Monday, 30 September 2019

I feel the chill this morning of nearly October



 I feel the chill this morning of nearly October. I reflect on the process of aging. I think of being 62 in April. Mortality and age is a process that affects us in many and varied ways. Some like Tony Benn and Bertrand Russell spot the oceanic and collective tides thatt takes us through the cycle of existence. Others become parodies or is it a pastiche? of our half rememembered experiences we call maturity. Some become ever more aware of our shadow or our Id. Others run from our deeds and our actions and project them on to others.

In the uncertain early morning when we awake restless and concerned with ourselves and those we love we are all prone to denial and darker thoughts. We construct a history of possibilities, a chronology of concern and the fears of what will come as the days shorten and the cold grows. Yet like the shamanic groups of our past we know too that spring will come again. Like Hegel ww learn to look at events and time as a process that endures and changes. The inability at times to see both the light and dark within ourselves is our bughear. I reflect on the classification of us all into distinct typologies imposed upon us by the powerful..

As we age we should see ourselves merging with the pulse of human experience and hope. In Manchester the frightened Tory Gammon sleep through the conference dreaming of a simpler binary world. I read comments from someone describing themselves as left of centre yet defending the arch Blairite Margaret Hodge as almost saintlike. They ignore of course the PFIs and the Iraq war, they ignore the refusal to redistribute wealth and the disappearance of ideology.

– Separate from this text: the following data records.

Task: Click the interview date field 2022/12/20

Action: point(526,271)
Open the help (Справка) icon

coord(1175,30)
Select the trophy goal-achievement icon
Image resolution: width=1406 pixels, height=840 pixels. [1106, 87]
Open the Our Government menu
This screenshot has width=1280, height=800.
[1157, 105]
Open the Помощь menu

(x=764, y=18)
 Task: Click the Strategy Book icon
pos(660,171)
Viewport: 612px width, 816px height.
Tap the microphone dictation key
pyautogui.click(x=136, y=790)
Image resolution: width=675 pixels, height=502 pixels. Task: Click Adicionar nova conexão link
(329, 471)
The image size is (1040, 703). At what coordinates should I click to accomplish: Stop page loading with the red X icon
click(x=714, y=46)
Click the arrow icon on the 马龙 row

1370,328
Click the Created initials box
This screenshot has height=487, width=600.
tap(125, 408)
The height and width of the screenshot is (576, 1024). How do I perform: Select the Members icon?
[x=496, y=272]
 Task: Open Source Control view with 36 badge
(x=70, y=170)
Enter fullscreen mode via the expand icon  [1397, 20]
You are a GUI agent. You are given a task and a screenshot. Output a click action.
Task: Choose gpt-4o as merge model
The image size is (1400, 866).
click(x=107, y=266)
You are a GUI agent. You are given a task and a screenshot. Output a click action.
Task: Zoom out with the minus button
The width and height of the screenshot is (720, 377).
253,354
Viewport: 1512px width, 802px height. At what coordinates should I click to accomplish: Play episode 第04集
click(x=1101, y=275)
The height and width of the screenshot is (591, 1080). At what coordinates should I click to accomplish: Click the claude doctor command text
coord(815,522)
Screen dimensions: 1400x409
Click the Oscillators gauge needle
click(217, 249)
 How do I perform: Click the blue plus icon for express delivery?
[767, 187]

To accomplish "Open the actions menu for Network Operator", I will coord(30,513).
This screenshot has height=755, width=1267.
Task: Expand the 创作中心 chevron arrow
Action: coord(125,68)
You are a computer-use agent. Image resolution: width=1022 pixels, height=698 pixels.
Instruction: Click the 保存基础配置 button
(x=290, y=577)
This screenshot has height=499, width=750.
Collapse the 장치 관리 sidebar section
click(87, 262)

Yes as we age it is so easy to deny ourselves, our edges and our blind spots. Yet the antidote to this is to look beyond and build hope for those who are coming next while we find hope for ourselves only then do we refuse mortality and truly live and our prejudices are overcome. We make the moment of now as the one that truly matters. Of course we can sleep through it or take action...a tale of age and decline or a time of the celebration of the collective...we all must decide.